### Records for processing

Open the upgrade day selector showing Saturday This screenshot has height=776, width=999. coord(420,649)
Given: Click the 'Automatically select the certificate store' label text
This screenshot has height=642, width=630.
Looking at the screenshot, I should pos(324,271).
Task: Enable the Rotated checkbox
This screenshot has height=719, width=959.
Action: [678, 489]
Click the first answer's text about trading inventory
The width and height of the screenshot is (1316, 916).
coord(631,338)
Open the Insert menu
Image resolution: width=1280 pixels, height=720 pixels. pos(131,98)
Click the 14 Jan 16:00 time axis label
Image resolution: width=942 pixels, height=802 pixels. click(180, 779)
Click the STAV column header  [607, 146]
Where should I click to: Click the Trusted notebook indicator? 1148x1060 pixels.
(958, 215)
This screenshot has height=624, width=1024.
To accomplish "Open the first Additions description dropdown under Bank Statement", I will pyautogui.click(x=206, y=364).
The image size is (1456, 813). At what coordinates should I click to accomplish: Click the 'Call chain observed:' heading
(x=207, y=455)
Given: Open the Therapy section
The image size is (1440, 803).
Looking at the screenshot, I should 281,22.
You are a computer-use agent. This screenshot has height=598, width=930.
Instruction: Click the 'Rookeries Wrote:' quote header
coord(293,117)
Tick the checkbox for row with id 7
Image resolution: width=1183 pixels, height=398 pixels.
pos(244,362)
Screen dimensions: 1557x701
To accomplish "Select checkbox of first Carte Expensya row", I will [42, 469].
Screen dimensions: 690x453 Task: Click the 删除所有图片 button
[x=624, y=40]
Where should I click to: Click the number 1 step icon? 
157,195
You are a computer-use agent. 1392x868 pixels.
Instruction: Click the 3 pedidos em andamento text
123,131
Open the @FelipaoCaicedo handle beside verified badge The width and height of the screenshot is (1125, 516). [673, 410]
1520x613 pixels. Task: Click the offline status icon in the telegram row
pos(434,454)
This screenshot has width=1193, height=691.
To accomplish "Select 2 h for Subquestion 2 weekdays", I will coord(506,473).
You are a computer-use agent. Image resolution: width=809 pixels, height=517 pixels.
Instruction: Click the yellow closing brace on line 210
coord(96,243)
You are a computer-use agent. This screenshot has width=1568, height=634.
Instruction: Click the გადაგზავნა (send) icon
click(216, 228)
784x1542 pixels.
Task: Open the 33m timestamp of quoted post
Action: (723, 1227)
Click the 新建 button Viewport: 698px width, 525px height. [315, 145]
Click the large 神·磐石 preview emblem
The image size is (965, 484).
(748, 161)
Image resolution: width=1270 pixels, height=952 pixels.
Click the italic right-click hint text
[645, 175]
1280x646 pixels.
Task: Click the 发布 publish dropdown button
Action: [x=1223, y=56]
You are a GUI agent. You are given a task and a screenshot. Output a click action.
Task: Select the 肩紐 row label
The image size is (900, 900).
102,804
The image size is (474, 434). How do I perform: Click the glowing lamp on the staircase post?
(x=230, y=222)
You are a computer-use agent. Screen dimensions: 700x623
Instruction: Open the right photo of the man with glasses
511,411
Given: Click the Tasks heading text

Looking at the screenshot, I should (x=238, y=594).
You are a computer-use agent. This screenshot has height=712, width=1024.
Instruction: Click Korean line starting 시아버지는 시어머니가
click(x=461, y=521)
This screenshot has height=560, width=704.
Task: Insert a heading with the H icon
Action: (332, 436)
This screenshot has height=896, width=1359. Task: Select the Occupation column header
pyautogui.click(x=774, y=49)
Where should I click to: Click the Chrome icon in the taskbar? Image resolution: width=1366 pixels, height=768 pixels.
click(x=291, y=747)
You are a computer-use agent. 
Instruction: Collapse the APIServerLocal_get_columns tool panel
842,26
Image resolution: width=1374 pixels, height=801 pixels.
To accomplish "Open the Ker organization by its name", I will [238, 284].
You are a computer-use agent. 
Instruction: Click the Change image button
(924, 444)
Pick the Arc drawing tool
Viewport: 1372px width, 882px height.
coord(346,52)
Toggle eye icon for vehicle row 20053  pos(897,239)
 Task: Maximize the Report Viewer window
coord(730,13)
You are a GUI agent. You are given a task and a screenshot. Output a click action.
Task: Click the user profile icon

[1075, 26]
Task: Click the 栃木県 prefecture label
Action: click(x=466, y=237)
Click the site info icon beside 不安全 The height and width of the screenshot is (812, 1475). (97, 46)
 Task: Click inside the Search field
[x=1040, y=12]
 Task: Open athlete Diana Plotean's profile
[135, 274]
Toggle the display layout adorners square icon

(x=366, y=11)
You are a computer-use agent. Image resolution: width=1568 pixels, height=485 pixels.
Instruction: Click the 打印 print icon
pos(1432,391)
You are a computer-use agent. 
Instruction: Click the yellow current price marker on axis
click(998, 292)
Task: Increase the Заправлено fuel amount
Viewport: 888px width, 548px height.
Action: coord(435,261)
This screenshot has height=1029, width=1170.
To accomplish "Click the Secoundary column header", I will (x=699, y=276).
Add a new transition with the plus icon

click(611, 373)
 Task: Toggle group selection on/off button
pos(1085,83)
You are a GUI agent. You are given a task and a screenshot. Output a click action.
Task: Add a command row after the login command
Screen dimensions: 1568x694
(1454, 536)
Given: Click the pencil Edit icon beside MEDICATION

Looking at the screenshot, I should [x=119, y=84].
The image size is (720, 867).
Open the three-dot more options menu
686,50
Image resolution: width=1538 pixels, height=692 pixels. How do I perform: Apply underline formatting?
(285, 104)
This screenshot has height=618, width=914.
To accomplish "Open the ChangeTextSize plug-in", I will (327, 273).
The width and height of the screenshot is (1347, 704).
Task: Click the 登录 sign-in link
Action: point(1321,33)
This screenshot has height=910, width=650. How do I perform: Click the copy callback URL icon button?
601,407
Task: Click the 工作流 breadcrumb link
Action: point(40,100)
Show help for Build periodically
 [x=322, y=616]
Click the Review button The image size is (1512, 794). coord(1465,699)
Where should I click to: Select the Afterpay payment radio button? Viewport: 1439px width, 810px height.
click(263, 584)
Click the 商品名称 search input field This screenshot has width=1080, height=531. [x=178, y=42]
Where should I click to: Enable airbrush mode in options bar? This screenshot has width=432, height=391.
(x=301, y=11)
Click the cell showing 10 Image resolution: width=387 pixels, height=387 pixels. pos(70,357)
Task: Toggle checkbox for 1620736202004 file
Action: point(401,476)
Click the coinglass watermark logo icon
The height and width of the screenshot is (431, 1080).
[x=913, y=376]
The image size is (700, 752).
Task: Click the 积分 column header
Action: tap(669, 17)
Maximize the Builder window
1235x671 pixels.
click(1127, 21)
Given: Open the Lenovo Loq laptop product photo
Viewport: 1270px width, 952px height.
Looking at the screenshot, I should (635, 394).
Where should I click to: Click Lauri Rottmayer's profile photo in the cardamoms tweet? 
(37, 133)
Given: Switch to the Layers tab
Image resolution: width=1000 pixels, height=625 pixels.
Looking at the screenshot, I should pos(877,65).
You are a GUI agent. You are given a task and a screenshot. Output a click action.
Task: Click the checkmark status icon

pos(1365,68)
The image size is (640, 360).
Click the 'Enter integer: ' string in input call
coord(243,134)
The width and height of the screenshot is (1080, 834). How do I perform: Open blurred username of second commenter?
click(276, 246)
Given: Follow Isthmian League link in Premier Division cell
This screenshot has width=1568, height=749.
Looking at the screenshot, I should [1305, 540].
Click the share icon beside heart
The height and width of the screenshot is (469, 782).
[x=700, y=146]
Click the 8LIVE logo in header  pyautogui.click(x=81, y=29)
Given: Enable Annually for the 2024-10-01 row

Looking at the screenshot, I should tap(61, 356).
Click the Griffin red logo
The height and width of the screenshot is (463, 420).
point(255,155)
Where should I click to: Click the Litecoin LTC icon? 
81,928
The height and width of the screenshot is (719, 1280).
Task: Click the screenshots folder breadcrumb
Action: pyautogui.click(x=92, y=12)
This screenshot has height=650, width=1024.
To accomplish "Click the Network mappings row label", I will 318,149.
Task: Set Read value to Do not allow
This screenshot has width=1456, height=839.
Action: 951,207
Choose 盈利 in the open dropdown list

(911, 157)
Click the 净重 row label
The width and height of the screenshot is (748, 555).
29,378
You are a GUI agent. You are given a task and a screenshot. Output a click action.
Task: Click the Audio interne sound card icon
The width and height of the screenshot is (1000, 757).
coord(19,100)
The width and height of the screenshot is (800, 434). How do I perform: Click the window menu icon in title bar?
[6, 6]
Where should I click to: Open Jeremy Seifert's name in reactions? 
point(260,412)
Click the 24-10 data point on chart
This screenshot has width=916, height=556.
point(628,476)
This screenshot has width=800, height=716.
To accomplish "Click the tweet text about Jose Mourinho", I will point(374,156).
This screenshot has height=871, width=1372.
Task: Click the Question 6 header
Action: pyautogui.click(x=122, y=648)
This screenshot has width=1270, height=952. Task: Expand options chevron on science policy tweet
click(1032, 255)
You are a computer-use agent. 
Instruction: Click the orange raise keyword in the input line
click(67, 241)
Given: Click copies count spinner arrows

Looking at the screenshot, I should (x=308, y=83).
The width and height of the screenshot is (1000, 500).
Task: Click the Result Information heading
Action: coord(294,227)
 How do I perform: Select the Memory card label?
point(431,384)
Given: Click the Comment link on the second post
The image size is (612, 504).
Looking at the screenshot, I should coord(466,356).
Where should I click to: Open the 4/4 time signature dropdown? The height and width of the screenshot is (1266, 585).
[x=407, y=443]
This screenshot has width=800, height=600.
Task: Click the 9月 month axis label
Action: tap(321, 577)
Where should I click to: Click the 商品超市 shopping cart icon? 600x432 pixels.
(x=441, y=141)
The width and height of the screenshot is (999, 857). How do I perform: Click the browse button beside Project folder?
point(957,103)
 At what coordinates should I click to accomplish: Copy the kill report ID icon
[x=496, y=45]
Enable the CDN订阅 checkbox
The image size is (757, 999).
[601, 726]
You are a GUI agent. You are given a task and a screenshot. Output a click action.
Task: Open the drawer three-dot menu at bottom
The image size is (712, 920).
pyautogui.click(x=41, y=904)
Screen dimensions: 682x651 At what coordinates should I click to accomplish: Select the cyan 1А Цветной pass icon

######

# [Exercise directions]
From the first line of the data above to the line holding "This screenshot has height=624, width=1024.", reproduce each line exactly; emit no other lines.

# [Response to this exercise]
Open the upgrade day selector showing Saturday This screenshot has height=776, width=999. coord(420,649)
Given: Click the 'Automatically select the certificate store' label text
This screenshot has height=642, width=630.
Looking at the screenshot, I should pos(324,271).
Task: Enable the Rotated checkbox
This screenshot has height=719, width=959.
Action: [678, 489]
Click the first answer's text about trading inventory
The width and height of the screenshot is (1316, 916).
coord(631,338)
Open the Insert menu
Image resolution: width=1280 pixels, height=720 pixels. pos(131,98)
Click the 14 Jan 16:00 time axis label
Image resolution: width=942 pixels, height=802 pixels. click(180, 779)
Click the STAV column header  [607, 146]
Where should I click to: Click the Trusted notebook indicator? 1148x1060 pixels.
(958, 215)
This screenshot has height=624, width=1024.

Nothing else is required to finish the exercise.